Avec l'intervention du Dr Steiman se pose une question : les sciences cognitives peuvent-elles être un appui à l'instruction d'affaires criminelles? Quand les enquêteurs sont secondés par des profileurs, qui dissèquent l'esprit criminel, les déviances et circonvolutions de l'esprit humain, quelle peut être la pertinence d'une collaboration entre le monde médical, le monde scientifique et le monde judiciaire?
Il y a dans ce roman un très gros travail sur la symbolique mythologique et religieuse. Avec l'allusion à la licorne, d'abord, qui est LE symbole de l'innocence et de la pureté. La licorne est une sorte de Saint Graal lié à l'enfance, sa blancheur étant une référence à l'ignorance et à la candeur. Et cela prend sens au fil des pages pour éclater lors de l'épilogue.
Puis intervient l'iconographie religieuse, au travers des crimes perpétrés par le Fantôme. Cela commence avec le meurtre d'Agnès qui retrace le calvaire de Sainte Blandine de Lyon, sainte patronne des servantes. Ensuite, nous découvrons le martyr de Saint Sébastien, saint patron des archers, fantassins et policiers. Pour finir par une évocation de la crucifixion du Christ.
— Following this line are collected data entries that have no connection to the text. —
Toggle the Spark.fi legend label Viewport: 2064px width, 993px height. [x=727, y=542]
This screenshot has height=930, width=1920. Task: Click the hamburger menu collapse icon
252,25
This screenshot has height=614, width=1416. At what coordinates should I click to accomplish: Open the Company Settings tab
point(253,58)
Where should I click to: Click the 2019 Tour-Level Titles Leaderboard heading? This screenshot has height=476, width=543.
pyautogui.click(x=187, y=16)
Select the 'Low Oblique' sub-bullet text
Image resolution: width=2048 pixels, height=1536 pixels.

Il est question dans ce roman de résilience, de gestion du deuil et de l'absence, de rapport à la mort et à la religion, à la croyance plus généralement. Il est aussi question de rapport à l'attirance et à l'engagement, au sexe. L'auteur parle d'addiction (au sens large) et de frustration, notamment face à l'échec. de violences faites aux femmes, de dépendance affective. Et enfin de thérapies cognitives et comportementales, avec notamment l'utilisation de l'hypnose humaniste et de l'utilisation de la parapsychologie. Et bien évidemment, le coeur de ce roman concerne les liens sororaux, la vengeance et la paraphilie.
Un thriller prenant, efficace, délivré avec une plume incisive et mordante. Une jolie réussite.